# FRAGMENTO PROPORCIONADO

_____

La publicación permite la evaluación de la falibilidad, dado que la verdad científica no es siempre absoluta, definitiva ni total. Puede ser relativa, provisional y parcial. Estas características explican el principio de refutación que postuló Karl R. Popper, que se caracteriza por la verificación de las afirmaciones científicas (y por lo tanto la posibilidad de ser refutadas), diferenciándolas de las afirmaciones ideológicas.

Dado que no existe un único método científico, no existe tampoco una definición universal de la ciencia. Una puede ser la visión de la ciencia desde la sociología o la economía, otra desde la física y otra desde la salud o la biología, para no citar sino algunas. No obstante, en todos los casos el trabajo científico se basa en la curiosidad, el análisis y la investigación sistemática. Este trabajo científico, como bien lo define el artículo 71 de nuestra Constitución política, “es libre”.

_____

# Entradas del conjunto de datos

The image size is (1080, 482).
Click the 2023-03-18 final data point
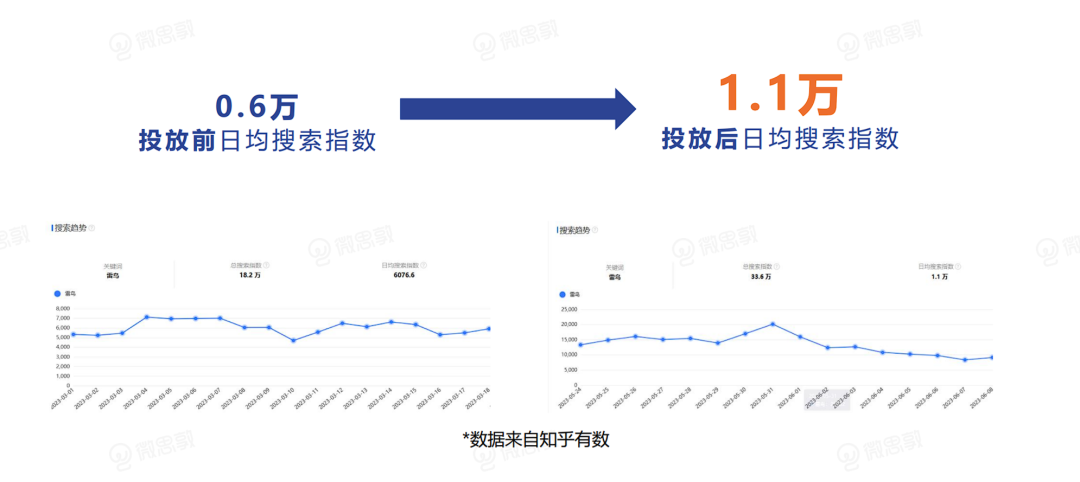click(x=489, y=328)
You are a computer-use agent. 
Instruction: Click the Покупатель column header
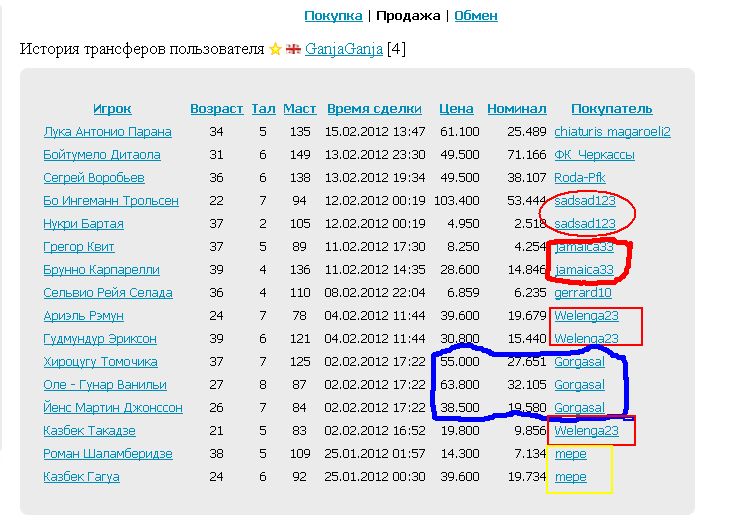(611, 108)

_____

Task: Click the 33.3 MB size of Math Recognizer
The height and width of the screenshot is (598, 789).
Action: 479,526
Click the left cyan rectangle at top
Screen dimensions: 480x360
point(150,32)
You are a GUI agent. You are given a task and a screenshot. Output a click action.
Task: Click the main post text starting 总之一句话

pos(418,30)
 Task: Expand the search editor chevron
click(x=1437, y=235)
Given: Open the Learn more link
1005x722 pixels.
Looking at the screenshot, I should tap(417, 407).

_____

# TU TAREA
Resume en dos o tres oraciones el párrafo del fragmento que comienza con «Dado que no existe un único método científico», conservando sus datos principales. Responde basándote solo en el fragmento.

# RESPUESTA
Como no hay un único método científico, tampoco hay una definición universal de la ciencia; esta se ve de forma distinta desde la sociología, la economía, la física, la salud o la biología, entre otras. Aun así, todo trabajo científico se basa en la curiosidad, el análisis y la investigación sistemática, y según el artículo 71 de la Constitución política es libre.